Exercise prompt | Provide again, from the entries below, every line from the one containing "The image size is (999, 415)." through the one containing "This screenshot has height=787, width=1512.", exactly as written, and no other line.

Stored entries
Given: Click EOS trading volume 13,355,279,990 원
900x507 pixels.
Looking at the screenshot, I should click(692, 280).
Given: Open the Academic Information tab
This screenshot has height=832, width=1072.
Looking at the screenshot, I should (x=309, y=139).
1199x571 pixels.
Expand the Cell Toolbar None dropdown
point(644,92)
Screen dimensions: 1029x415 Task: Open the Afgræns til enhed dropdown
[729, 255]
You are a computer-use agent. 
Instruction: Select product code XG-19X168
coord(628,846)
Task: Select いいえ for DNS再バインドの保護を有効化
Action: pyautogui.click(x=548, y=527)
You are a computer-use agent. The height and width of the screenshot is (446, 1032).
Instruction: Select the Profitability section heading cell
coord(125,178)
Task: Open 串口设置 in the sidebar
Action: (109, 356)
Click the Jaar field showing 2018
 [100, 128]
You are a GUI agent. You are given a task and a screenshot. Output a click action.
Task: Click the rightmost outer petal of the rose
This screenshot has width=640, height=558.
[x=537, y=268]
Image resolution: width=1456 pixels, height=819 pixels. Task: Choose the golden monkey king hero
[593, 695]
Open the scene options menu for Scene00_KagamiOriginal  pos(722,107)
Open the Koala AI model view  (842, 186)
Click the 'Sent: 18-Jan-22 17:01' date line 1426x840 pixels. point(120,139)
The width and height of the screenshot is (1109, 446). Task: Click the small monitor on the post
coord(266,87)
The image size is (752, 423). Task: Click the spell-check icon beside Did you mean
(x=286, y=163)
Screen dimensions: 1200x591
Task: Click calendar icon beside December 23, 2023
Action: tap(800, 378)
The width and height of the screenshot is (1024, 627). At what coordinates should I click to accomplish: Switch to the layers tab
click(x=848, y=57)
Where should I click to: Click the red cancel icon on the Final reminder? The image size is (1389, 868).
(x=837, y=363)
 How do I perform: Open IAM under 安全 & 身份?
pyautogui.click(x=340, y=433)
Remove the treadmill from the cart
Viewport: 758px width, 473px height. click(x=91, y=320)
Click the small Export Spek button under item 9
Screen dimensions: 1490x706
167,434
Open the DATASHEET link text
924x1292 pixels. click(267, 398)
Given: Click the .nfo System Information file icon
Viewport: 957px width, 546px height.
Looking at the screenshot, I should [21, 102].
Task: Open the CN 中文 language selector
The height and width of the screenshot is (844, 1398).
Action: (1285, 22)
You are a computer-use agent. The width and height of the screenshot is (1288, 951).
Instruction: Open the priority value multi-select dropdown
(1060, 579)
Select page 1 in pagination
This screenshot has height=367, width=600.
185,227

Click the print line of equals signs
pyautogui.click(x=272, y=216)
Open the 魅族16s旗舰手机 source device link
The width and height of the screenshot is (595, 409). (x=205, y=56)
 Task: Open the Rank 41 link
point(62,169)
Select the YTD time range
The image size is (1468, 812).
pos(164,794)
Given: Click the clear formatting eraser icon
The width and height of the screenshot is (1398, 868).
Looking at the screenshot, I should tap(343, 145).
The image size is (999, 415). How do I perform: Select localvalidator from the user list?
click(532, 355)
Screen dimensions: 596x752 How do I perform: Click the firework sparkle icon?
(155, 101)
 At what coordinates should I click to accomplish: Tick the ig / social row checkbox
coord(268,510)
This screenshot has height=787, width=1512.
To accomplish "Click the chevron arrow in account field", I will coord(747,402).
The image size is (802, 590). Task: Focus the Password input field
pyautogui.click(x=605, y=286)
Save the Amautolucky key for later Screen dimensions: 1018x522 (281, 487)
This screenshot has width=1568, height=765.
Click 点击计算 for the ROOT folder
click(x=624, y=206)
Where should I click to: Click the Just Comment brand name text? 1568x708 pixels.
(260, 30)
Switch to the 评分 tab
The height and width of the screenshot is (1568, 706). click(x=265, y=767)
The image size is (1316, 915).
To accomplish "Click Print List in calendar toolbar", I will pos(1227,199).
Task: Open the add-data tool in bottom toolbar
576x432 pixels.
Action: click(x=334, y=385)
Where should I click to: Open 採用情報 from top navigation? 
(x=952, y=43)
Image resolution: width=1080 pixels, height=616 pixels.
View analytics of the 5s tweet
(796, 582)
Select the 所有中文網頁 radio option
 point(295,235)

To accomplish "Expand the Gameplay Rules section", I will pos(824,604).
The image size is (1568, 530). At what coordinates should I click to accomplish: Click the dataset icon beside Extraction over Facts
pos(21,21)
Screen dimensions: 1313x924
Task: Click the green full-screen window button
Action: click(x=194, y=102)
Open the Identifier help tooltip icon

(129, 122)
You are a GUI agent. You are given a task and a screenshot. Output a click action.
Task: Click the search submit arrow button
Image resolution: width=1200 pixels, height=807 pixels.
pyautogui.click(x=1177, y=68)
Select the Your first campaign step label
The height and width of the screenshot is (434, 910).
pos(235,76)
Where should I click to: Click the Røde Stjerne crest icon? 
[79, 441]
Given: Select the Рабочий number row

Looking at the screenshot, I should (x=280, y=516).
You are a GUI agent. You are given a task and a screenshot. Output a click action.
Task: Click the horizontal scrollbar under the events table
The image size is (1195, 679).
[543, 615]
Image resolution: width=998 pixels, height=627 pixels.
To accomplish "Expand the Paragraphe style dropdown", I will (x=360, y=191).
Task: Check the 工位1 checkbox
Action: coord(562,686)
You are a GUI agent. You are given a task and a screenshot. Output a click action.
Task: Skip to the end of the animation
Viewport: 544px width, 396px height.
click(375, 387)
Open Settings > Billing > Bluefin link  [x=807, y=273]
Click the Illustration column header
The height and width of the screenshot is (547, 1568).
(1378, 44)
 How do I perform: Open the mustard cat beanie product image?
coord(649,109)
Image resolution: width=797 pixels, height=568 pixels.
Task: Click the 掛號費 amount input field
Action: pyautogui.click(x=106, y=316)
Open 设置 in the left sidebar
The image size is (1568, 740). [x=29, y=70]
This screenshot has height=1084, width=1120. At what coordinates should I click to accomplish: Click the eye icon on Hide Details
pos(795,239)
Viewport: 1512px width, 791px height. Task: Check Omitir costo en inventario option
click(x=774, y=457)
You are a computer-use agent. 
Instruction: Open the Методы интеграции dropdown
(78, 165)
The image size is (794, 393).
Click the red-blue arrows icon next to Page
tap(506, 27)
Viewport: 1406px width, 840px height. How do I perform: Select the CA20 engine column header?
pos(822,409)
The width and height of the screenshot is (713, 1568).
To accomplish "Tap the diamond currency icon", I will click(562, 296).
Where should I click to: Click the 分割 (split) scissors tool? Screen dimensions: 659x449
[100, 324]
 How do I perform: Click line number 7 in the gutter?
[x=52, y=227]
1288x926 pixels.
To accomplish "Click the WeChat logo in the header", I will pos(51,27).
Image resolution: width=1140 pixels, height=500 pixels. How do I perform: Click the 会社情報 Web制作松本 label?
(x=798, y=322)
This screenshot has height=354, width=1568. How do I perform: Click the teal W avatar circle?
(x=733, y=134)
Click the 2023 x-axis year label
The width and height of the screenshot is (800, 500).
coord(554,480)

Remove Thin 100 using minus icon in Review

Answer to the exercise |
The image size is (999, 415). How do I perform: Select localvalidator from the user list?
click(532, 355)
Screen dimensions: 596x752 How do I perform: Click the firework sparkle icon?
(155, 101)
 At what coordinates should I click to accomplish: Tick the ig / social row checkbox
coord(268,510)
This screenshot has height=787, width=1512.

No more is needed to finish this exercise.